Geschlechtsspezifische Deepfakes
Neben den Personen, die per Deepfake entkleidet werden, spielt noch eine Gruppe eine Rolle: Vorlage für die nackten Körper der Deepfakes dürften in vielen Fällen die Aufnahmen von Erotik- und Pornodarsteller*innen sein. Deren Job ist ohnehin oft prekär – und die wenigsten dürften ihr Einverständnis dafür gegeben haben, mit ihren Inhalten für KI-Training oder als Deepfake-Vorlage herzuhalten.
Im Kern sind nicht-einvernehmliche, sexualisierte Deepfakes weniger ein juristisches oder technologisches Problem als ein gesellschaftliches. Es ist die Entscheidung von Menschen, die Grenzen der abgebildeten Personen durch KI-Nacktbilder zu verletzen. In den Skandal-Fällen aus Pennsylvania und Spanien waren Teenager*innen involviert. Je nach Fall und Alter sind sie noch nicht einmal strafmündig.

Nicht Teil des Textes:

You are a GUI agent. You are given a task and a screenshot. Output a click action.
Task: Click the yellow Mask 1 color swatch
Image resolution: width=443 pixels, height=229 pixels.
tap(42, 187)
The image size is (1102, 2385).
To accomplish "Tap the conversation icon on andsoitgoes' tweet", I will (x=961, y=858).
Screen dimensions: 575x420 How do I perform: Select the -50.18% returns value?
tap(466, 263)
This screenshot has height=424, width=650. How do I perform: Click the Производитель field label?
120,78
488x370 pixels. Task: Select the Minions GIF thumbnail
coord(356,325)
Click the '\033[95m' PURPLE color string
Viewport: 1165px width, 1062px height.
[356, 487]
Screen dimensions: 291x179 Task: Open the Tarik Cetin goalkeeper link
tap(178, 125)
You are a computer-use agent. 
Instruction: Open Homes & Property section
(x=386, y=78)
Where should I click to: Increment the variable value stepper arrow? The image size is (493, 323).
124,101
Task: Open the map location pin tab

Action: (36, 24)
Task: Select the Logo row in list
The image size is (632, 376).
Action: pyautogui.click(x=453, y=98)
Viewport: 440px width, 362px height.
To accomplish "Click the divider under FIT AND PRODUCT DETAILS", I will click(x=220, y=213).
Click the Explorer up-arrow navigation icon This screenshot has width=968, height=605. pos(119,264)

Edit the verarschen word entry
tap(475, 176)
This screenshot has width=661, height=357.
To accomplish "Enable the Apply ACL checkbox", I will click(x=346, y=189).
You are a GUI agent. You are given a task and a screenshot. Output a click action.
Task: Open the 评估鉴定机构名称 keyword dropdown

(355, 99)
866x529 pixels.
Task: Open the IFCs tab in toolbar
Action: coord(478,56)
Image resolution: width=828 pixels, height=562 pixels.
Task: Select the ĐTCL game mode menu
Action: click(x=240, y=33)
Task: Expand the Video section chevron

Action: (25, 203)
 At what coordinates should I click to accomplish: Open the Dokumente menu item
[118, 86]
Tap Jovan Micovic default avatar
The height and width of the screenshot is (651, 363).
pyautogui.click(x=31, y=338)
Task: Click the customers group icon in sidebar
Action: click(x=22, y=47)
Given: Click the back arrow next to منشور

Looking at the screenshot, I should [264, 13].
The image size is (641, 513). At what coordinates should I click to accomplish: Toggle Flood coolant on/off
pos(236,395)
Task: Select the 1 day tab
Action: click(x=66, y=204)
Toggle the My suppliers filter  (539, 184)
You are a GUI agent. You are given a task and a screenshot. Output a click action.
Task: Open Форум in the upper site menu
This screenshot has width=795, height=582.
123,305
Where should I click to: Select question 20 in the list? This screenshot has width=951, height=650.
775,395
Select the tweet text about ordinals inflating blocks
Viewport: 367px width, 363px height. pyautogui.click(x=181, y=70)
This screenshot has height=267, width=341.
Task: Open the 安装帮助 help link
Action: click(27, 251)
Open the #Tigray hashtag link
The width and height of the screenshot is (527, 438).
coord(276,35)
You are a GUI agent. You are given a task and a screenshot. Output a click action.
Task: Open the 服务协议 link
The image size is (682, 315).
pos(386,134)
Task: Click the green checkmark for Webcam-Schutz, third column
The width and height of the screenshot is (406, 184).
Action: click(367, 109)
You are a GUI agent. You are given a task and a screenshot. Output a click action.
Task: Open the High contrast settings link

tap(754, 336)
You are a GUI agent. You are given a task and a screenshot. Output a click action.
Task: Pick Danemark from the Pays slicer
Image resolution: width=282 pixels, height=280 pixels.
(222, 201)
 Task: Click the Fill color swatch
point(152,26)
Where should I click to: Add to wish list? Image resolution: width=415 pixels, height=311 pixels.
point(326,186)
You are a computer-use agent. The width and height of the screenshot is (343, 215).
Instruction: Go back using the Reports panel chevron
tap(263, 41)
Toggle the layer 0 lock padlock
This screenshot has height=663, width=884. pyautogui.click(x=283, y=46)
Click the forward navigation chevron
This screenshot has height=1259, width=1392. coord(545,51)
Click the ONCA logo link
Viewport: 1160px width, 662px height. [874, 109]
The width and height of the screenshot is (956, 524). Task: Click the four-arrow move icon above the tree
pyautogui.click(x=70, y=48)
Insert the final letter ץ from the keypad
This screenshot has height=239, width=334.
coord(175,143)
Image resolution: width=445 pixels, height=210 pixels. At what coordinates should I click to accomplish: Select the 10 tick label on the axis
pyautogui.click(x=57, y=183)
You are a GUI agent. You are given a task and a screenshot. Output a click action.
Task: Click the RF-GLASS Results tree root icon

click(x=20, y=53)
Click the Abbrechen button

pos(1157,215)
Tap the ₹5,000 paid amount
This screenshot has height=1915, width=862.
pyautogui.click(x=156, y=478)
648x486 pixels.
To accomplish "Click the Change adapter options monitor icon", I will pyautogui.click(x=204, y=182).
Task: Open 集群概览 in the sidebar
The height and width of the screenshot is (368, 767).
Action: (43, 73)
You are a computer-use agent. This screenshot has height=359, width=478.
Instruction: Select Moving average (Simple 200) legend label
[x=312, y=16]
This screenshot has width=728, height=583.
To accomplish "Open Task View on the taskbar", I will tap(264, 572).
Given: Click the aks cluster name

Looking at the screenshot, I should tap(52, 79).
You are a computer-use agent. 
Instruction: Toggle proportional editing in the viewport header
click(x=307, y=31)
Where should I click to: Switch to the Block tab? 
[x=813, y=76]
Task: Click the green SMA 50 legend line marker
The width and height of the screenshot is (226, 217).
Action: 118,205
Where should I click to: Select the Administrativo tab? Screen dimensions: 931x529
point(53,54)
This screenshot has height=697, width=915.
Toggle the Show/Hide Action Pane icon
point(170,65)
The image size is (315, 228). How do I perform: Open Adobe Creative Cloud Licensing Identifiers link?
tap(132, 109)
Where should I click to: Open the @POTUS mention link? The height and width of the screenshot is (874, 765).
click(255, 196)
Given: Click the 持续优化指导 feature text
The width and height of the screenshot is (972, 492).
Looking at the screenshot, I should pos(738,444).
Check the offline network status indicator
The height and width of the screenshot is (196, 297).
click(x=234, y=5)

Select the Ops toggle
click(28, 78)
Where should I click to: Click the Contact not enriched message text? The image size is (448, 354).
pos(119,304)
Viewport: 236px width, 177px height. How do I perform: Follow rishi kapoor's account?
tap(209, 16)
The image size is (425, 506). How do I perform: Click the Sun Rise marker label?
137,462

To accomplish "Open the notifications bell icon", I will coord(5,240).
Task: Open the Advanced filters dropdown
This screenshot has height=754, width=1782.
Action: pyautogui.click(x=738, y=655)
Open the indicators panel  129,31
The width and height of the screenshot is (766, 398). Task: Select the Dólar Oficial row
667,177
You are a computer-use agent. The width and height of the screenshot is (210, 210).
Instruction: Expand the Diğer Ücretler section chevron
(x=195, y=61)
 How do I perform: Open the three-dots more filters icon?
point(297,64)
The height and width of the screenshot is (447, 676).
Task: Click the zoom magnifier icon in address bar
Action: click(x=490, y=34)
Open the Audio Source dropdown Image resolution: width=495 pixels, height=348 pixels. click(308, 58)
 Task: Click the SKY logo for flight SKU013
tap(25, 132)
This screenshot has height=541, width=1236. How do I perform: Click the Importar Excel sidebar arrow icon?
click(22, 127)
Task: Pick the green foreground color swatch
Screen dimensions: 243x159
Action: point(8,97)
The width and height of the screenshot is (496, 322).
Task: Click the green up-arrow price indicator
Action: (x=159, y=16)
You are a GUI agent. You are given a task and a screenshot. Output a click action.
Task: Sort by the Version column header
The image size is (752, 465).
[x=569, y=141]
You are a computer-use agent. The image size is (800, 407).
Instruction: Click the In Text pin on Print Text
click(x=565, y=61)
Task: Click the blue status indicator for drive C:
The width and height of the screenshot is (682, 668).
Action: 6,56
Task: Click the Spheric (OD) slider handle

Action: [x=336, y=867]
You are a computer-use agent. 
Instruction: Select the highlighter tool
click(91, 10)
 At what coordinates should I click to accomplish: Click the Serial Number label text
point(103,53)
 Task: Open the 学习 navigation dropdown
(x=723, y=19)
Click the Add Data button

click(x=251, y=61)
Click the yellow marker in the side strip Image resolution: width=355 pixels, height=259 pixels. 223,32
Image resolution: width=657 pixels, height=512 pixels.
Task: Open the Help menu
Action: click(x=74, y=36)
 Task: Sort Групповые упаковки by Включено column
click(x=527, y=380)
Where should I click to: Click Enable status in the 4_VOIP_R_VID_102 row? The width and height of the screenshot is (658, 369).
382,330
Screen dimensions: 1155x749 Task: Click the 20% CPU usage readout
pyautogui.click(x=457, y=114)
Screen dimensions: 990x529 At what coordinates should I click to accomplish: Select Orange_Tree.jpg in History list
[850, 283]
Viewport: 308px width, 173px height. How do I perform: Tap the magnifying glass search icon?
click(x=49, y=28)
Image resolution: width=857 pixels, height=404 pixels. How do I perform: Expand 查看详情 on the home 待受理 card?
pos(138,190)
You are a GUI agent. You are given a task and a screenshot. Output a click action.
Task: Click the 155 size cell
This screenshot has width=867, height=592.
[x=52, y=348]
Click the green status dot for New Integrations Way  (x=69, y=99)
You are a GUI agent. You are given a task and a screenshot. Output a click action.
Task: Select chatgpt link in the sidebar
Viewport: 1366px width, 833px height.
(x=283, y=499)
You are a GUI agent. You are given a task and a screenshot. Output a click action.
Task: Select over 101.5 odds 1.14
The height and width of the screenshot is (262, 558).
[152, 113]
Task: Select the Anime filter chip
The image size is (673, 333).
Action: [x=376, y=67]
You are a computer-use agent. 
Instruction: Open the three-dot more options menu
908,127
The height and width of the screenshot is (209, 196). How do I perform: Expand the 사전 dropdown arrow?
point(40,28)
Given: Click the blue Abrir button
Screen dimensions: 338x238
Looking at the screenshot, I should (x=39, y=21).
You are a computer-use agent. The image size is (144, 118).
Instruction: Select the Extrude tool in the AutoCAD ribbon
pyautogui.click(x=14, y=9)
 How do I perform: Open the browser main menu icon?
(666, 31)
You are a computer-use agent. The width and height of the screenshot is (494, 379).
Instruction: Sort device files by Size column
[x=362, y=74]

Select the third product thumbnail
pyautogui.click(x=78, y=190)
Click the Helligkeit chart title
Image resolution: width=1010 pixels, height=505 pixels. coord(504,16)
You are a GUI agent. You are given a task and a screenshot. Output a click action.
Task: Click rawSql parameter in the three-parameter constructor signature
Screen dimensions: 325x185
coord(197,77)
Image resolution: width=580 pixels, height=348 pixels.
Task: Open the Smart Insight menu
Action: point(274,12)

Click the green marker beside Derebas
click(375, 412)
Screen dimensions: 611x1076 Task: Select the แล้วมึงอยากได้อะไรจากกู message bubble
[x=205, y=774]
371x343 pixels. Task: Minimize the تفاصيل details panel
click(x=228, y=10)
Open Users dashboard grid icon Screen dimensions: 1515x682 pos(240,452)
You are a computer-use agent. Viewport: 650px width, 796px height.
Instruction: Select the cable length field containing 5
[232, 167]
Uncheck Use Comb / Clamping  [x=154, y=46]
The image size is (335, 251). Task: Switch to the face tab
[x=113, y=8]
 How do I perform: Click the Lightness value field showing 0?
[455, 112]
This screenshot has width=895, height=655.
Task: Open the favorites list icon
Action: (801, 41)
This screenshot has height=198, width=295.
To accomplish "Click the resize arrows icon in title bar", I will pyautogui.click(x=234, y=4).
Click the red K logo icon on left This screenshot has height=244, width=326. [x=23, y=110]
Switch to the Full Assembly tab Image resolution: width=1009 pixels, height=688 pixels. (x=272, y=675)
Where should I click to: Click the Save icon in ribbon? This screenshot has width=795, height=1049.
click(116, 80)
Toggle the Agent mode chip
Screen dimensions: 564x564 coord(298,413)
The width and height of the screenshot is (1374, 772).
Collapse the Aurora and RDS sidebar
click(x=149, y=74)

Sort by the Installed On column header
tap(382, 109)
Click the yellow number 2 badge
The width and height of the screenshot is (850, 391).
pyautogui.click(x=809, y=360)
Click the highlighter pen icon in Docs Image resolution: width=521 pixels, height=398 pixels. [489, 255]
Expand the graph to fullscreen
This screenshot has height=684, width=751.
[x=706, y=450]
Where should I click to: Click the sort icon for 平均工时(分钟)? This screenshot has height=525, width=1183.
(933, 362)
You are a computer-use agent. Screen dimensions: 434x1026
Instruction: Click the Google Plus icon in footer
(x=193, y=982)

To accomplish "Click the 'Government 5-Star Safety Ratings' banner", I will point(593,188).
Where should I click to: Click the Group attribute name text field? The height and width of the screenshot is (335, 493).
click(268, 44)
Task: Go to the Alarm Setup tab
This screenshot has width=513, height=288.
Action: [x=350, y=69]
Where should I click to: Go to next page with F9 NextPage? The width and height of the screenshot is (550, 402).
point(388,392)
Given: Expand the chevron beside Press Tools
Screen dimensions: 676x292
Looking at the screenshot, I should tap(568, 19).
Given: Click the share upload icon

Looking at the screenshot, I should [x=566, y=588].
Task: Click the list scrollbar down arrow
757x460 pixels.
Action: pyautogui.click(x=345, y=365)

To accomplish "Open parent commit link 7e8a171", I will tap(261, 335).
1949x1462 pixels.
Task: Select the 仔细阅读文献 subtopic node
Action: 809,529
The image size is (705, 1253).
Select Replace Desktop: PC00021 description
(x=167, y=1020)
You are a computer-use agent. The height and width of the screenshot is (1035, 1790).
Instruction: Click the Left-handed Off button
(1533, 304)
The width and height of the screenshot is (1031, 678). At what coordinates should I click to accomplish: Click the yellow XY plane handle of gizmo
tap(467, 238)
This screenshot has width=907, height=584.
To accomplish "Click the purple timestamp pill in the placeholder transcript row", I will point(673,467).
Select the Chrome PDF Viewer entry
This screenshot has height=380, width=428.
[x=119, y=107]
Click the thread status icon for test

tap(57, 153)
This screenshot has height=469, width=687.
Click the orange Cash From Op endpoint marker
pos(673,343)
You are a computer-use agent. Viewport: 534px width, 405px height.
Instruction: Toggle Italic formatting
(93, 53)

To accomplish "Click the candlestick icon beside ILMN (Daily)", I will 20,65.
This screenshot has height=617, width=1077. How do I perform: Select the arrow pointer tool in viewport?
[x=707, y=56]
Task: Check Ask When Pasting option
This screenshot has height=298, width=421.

Das Phänomen hat auch eine geschlechtsspezifische Dimension. Besonders im Visier digitaler Gewalt sind Frauen – und das spiegelt sich auch in den zehn untersuchten Online-Shops wider. Sexualisierte Frauenkörper stehen auf diesen Websites klar im Vordergrund. Es wimmelt vor Brüsten, Nippeln und Vulven. Penisse muss man aktiv suchen und wird nur manchmal fündig. So lange es für viele kein Tabu ist, solche nicht-einvernehmlichen Bilder zu generieren, dürften sich Deepfakes kaum eindämmen lassen.